Every line of the material needs an exact copy, apart from the images.

========================

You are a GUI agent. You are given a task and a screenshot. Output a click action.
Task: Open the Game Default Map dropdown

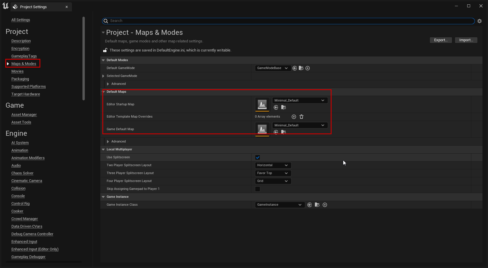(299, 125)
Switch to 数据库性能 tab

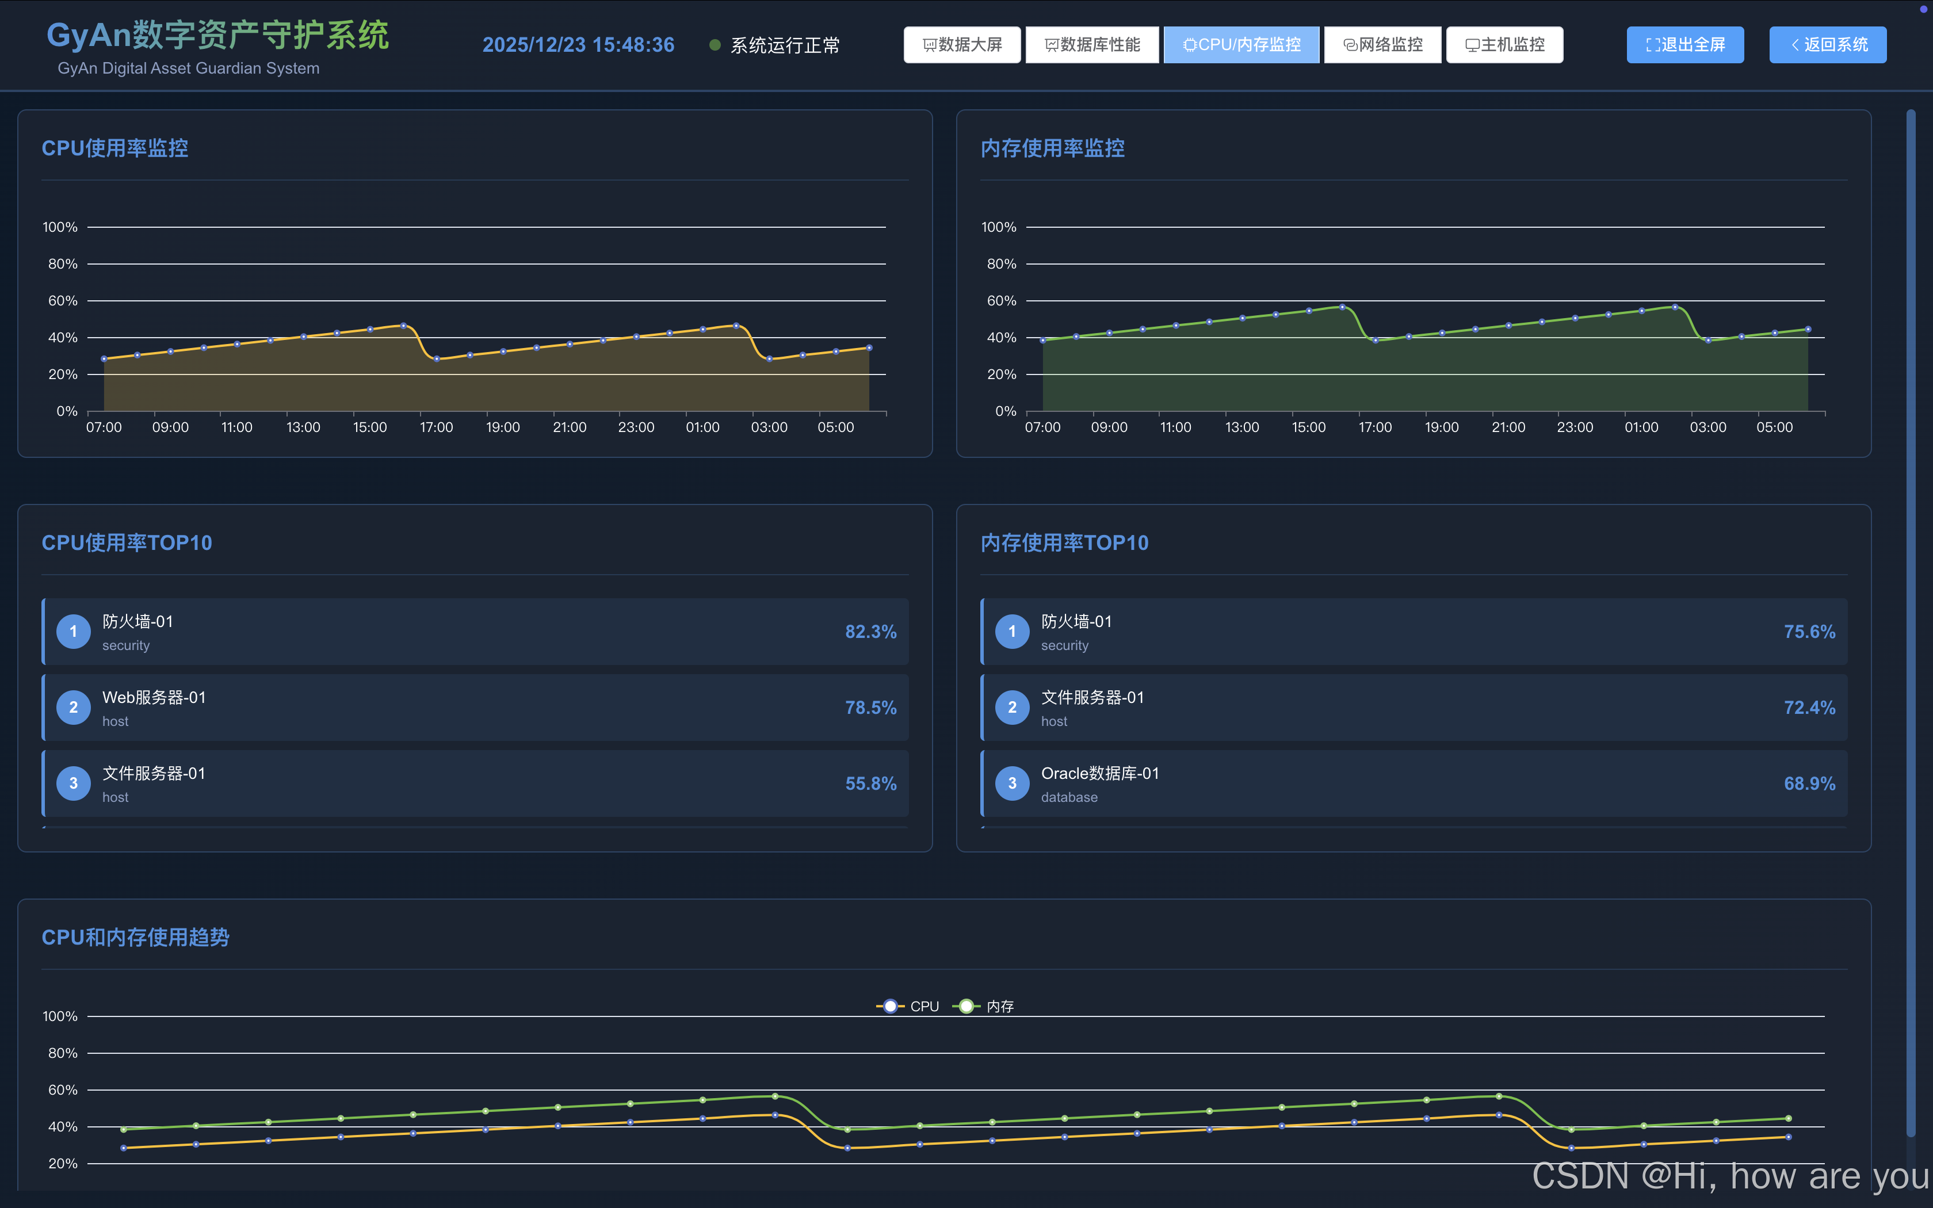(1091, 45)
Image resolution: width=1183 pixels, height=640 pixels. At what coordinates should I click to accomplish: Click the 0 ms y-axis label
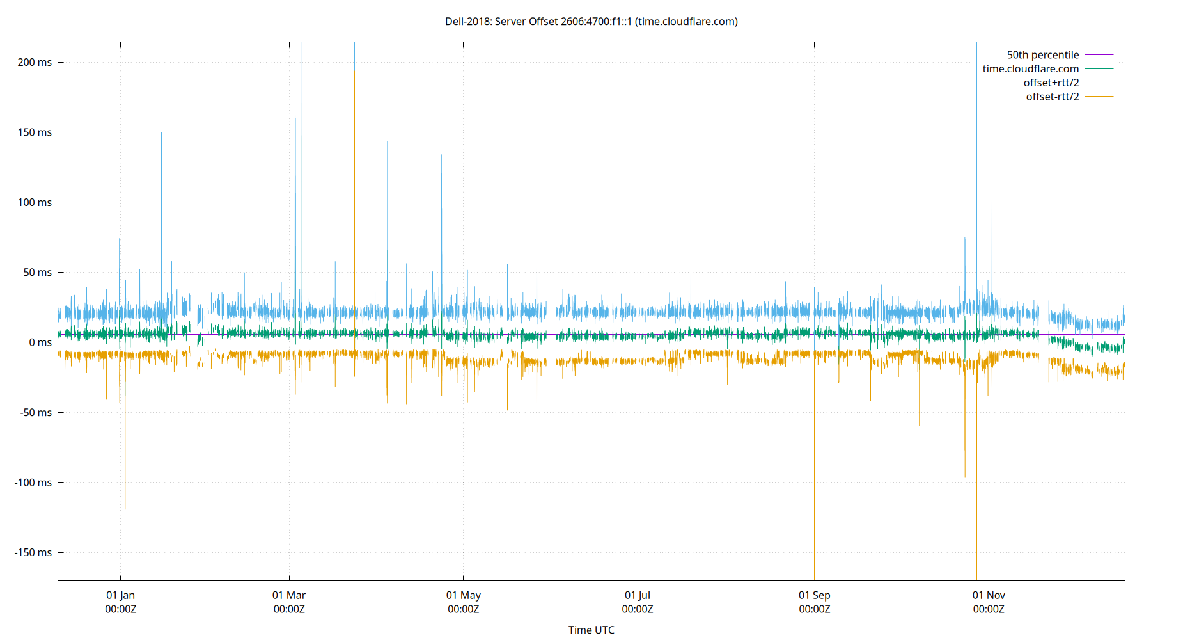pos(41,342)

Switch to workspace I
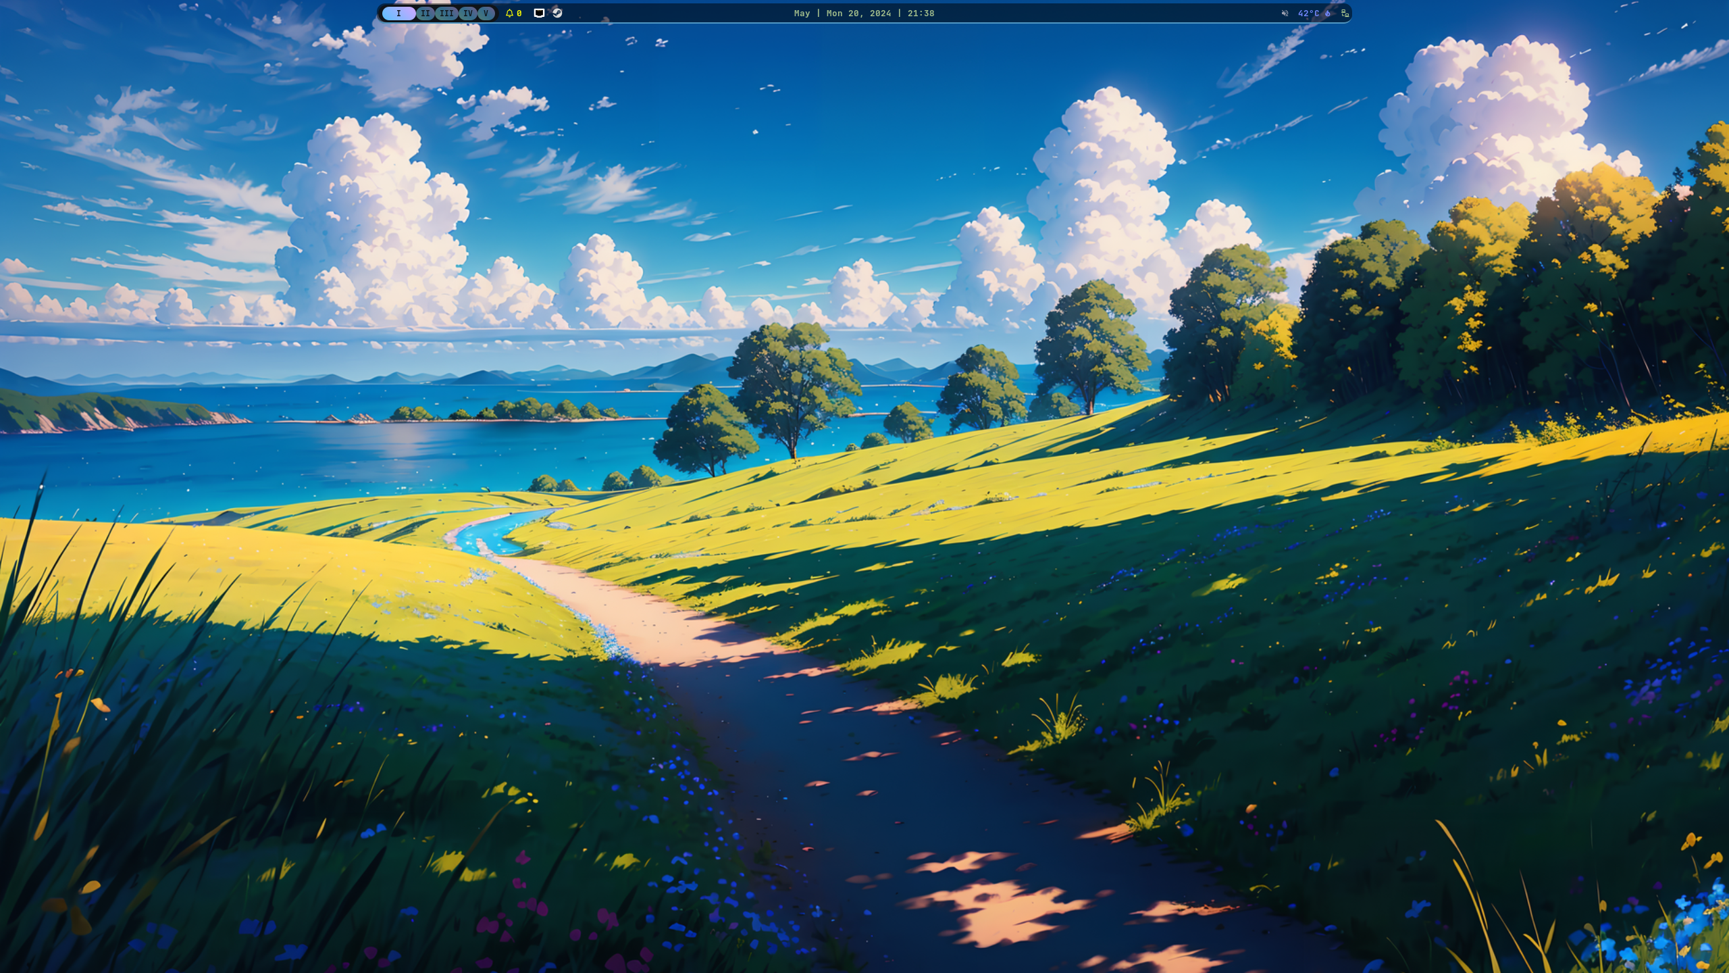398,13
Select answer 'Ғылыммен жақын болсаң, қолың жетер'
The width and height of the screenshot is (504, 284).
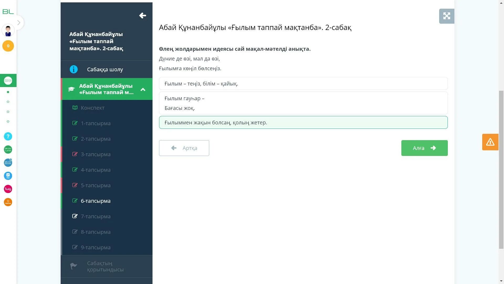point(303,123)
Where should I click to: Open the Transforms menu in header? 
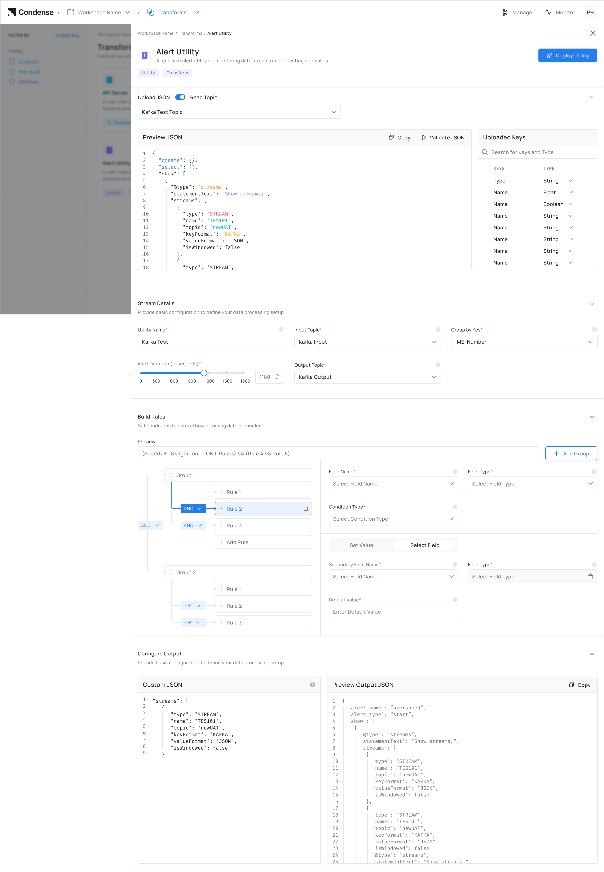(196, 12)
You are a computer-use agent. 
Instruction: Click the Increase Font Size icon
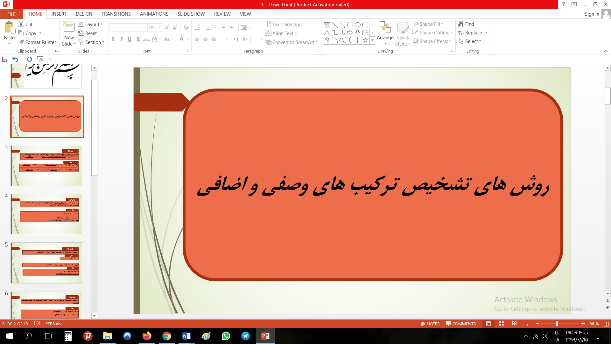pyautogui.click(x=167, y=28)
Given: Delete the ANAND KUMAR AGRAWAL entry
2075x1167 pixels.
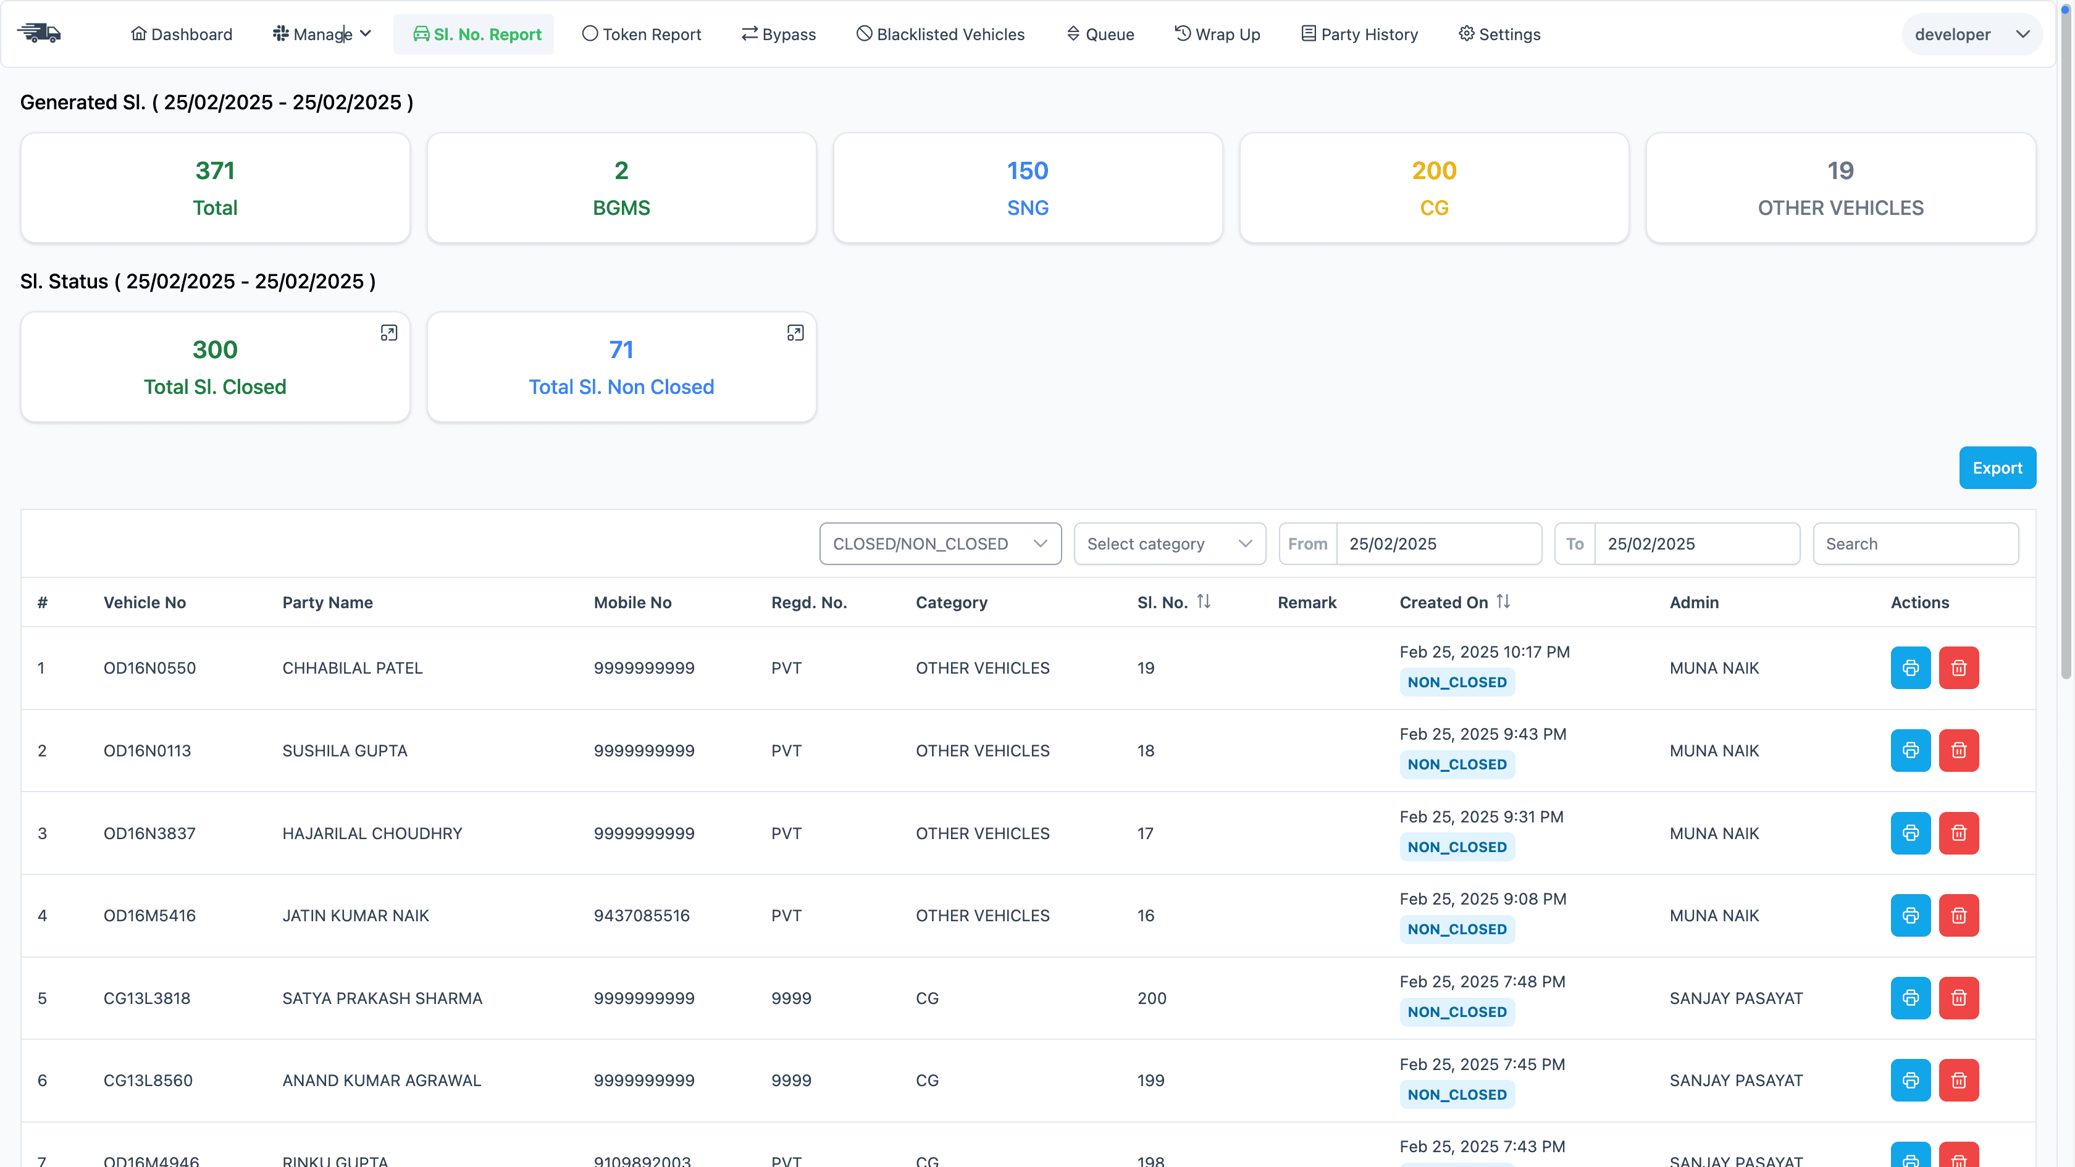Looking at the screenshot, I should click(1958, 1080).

========================

### EXERCISE ANSWER
You are a GUI agent. You are given a task and a screenshot. Output a click action.
Task: Open the Game Default Map dropdown

(299, 125)
Switch to 数据库性能 tab

(1091, 45)
Image resolution: width=1183 pixels, height=640 pixels. At what coordinates should I click to accomplish: Click the 0 ms y-axis label
pos(41,342)

Switch to workspace I
398,13
Select answer 'Ғылыммен жақын болсаң, қолың жетер'
The width and height of the screenshot is (504, 284).
point(303,123)
Where should I click to: Open the Transforms menu in header? 
(196, 12)
You are a computer-use agent. 
Instruction: Click the Increase Font Size icon
pyautogui.click(x=167, y=28)
Given: Delete the ANAND KUMAR AGRAWAL entry
2075x1167 pixels.
Looking at the screenshot, I should click(1958, 1080).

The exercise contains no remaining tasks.